=== PROVIDED PASSAGE ===

To me - looking to provide API access from a new project soon - that sounds
like a good potential win.

------
Someone
On the one hand, when I read the open sourcing announcement, I found it
enticing, too.

On the other hand, we have had this kind of thing for decades in the form of
SQL. There, it is considered best practice to restrict the API by requiring
callers to exclusively use stored procedures. Reasons are that they make it
easier for the engine to optimize query evaluation, for the DBA to optimize
the storage format to the queries to be run, for the security guys to enforce
security, etc.

You can make the front-end API more flexible, but that doesn't remove the need
to do that kind of back-end stuff.

Yes, I still like it, but I'm not sure it really simplifies stuff as much as
it seems at first sight; to get performance you still have to tune the backed
to the kind of queries that are run.

===

• [WHAT TO WORK ON]
**A)** Check each statement against the API discussion and answer yes or no, quoting the words that settle it. (i) In SQL, the best practice is to make callers use only stored procedures. (ii) A more flexible front-end API removes the need for back-end work. (iii) The writer found the open sourcing announcement unappealing.
**B)** List every reason the API discussion names for limiting callers to stored procedures.
**C)** Carry the API discussion forward from its last sentence.
The listing after this comes from a different source.

=== SUPPLIED INFORMATION ===

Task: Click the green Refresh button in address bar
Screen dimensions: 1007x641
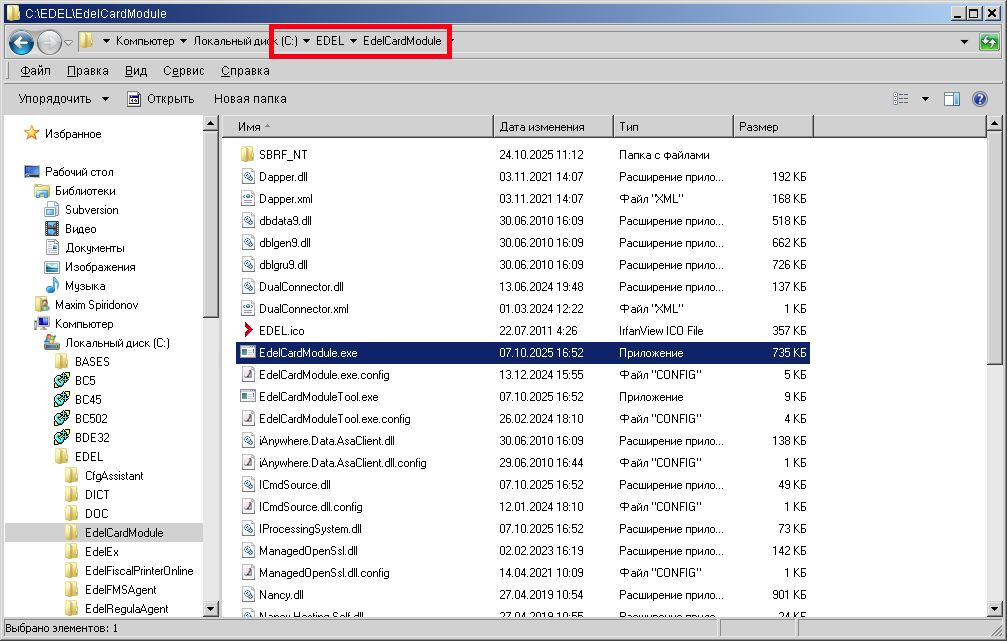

===

• [ANSWER SET]
**A)**
(i) Yes: "it is considered best practice to restrict the API by requiring callers to exclusively use stored procedures"
(ii) No: "that doesn't remove the need to do that kind of back-end stuff"
(iii) No: "I found it enticing, too"

**B)**
- Stored procedures make it easier for the engine to optimize query evaluation.
- They make it easier for the DBA to optimize the storage format to the queries to be run.
- They make it easier for the security guys to enforce security.

**C)**
------
weatherlight
I'm in the process of rewriting our external api using GraphQL, It's kind of
amazing, I do find my self tripping on "best practices" e.g. pertaining to a
User view model

query {user {name}} query {users(someQualifier: $qualifier){name}} mutation
{createUser(name: $name) {name}} mutation {updateUser(id: $id, name:
$name){name}} mutation {destroyUser(id: $id) {name}}

It ends up looking like CRUD. But so much easier to reason about :)

------
k__
Same here.

REST was a nice idea, but still too undefined.

Even attempts like JSON-API never really catched on.

The tree structure with the whole auto-discovery alone is a killer feature.

------
ChoHag
Well it has a Q in it. What's not cool about that?? Of course it's next!

(DNR)